**Stated task:** Which lines in the data below contain the string "size"? Gather every one of them and copy each line in full.
───── Information supplied ─────
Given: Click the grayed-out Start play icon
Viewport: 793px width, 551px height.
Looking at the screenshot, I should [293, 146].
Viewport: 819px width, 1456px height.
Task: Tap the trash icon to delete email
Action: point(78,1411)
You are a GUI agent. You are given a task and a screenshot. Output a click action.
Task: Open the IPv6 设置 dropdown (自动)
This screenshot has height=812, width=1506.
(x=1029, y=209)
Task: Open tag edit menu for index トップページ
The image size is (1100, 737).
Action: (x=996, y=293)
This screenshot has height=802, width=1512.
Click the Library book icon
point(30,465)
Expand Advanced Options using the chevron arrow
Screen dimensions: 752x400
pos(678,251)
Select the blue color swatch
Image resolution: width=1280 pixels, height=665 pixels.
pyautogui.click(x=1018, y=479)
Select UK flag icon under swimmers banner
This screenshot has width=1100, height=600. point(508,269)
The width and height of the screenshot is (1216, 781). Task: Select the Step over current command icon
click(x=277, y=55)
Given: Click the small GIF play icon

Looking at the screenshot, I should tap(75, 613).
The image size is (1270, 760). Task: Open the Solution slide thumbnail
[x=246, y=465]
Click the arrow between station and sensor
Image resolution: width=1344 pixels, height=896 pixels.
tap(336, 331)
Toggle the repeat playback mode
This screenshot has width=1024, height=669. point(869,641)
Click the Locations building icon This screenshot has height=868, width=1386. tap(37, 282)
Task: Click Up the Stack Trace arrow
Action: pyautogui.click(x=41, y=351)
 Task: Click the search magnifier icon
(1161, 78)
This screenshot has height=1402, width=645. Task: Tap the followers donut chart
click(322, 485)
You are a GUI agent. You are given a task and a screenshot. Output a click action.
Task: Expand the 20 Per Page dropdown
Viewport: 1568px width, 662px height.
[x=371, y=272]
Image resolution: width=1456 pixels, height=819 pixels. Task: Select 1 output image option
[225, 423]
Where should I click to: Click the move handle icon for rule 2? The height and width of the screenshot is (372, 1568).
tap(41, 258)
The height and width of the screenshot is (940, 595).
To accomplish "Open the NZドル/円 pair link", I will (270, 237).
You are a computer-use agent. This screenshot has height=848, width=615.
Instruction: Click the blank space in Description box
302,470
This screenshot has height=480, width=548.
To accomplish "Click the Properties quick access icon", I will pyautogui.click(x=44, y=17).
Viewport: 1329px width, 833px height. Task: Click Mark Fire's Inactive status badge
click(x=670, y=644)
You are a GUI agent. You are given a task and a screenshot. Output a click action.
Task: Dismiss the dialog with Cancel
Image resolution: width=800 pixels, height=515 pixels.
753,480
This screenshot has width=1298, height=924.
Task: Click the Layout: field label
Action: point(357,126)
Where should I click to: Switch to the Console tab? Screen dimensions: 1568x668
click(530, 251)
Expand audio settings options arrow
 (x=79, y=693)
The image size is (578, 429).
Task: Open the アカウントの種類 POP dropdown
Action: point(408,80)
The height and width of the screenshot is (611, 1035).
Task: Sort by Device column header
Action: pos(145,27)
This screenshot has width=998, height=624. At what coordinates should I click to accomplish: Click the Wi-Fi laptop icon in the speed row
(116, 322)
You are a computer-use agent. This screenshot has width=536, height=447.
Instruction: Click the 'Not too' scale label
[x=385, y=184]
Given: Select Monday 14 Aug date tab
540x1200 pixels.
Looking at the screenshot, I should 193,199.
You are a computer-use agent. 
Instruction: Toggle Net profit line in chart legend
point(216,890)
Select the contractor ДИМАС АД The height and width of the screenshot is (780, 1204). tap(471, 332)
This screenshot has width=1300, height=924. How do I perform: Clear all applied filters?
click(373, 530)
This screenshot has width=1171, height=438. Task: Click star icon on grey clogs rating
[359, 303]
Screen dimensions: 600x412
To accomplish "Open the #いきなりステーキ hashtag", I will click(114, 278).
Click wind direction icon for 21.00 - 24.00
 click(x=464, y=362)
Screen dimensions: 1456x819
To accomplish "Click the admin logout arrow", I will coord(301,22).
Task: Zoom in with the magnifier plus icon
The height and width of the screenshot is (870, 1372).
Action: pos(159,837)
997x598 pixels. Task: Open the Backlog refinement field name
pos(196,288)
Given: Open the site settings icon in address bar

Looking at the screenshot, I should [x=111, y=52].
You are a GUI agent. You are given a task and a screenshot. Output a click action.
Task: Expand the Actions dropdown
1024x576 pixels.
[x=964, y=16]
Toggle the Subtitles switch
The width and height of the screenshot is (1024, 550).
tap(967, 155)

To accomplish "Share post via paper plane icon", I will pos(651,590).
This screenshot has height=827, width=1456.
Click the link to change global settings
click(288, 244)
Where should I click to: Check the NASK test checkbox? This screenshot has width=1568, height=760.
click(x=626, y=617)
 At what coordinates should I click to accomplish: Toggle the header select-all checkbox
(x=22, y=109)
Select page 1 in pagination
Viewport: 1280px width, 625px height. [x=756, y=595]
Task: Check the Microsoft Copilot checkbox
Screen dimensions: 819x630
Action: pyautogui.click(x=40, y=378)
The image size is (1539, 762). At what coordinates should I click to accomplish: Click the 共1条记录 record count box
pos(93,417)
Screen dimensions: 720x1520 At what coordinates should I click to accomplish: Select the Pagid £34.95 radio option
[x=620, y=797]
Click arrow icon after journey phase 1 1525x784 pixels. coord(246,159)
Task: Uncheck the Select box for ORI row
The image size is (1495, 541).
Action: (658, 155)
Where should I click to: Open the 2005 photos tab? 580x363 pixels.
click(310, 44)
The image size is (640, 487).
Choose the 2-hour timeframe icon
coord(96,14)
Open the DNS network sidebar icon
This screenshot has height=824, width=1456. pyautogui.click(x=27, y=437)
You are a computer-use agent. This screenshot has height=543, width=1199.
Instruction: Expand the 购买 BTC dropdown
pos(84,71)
─────
**Output of the exercise:**
The image size is (1100, 737).
The image size is (1270, 760). Task: Open the Solution slide thumbnail
The image size is (578, 429).
The image size is (1539, 762). At what coordinates should I click to accomplish: Click the 共1条记录 record count box
The image size is (1495, 541).
The image size is (640, 487).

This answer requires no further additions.